“I am one of those who believe with all my heart that the entrance of women into politics will prove a humanizing influence and a great additional moral force.”
Theresa Peyton, undated speech
In 1931, the Minnesota Historical Society acquired Theresa Peyton’s papers. Minnesota History journal noted the acquisition: “A list of Minnesota Congressmen with their views on woman suffrage and prohibition is an interesting item in the collection.”
Times change. So does the definition of “interesting.” The list of politicians pales next to other items evoking Theresa Peyton’s brief life as a teacher, lawyer, and suffragist. She was a single working woman juggling a career with an endless list of volunteer duties. Thousands of women like her gave thousands of hours to the suffrage cause. We’re fortunate that some of her story survived.
Peyton taught art in St. Paul public schools while attending St. Paul School of Law, the predecessor of Mitchell Hamline School of Law. In Peyton’s day it was a night school for working men and women.

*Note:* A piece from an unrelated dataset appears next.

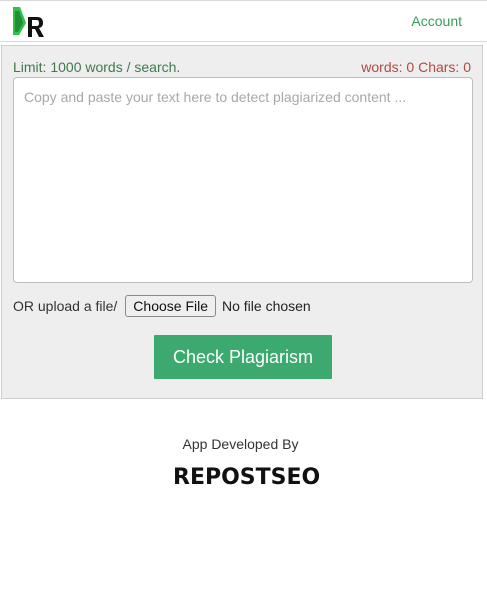  I want to click on word-count: words: 0, so click(388, 67).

After graduation, Peyton helped low-income women and girls as legal advisor for the League of Protestant Women. She also ramped up her suffrage work. By 1911, she was recruiting members for St. Paul’s Political Equality Club, and was secretary of the Minnesota Woman Suffrage Association (MWSA). In 1912, she became the first and only president of the Minnesota Equal Franchise League.

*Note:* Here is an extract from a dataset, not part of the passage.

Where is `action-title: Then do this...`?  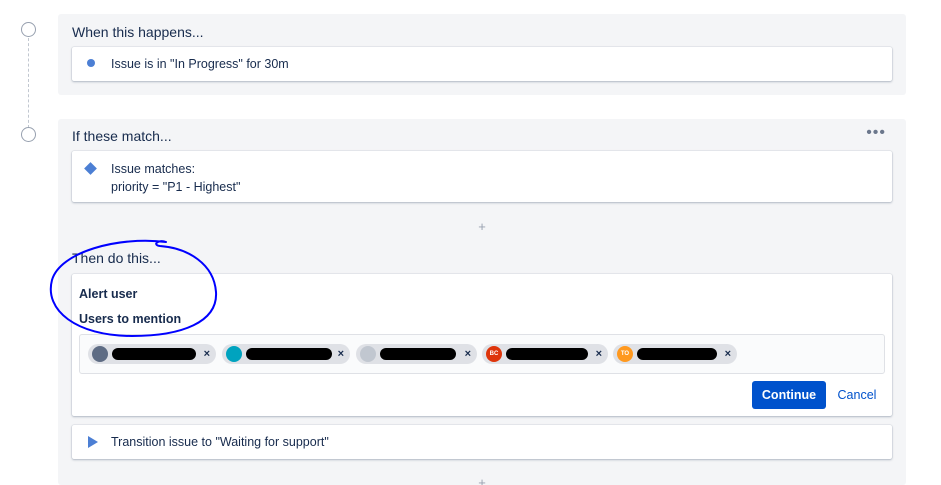 action-title: Then do this... is located at coordinates (116, 258).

Theresa Peyton, about 1912. MNHS collections. Thousands of working women like Theresa Peyton gave thousands of hours to the woman suffrage movement.
Certificate, Minnesota Supreme Court, June 17, 1909. MNHS collections. After graduating from law school, Peyton helped low-income women and girls as legal adviser for the League of Protestant Women.
Brochure, no date. MNHS collections. This handmade brochure is included in Peyton’s papers. It details a table “specially designed by an experienced instructor in the fine arts and handicrafts for the use of colleges, high schools, and art schools.”
Reflection on women’s suffrage, no date. MNHS collections. “The arguments against [suffrage],” Peyton wrote in this essay, “never attack its justice but are directed at details that have naturally righted themselves wherever suffrage has been tried.”
Business card, no date. MNHS collections. Theresa Peyton’s card reflects her dual interests in woman suffrage and the practice of law.
Banner, about 1912. MNHS collections. Theresa Petyon was the first and only president of the Minnesota Equal Franchise League. She, like many suffragists, belonged to multiple organizations, all focused on the same goal.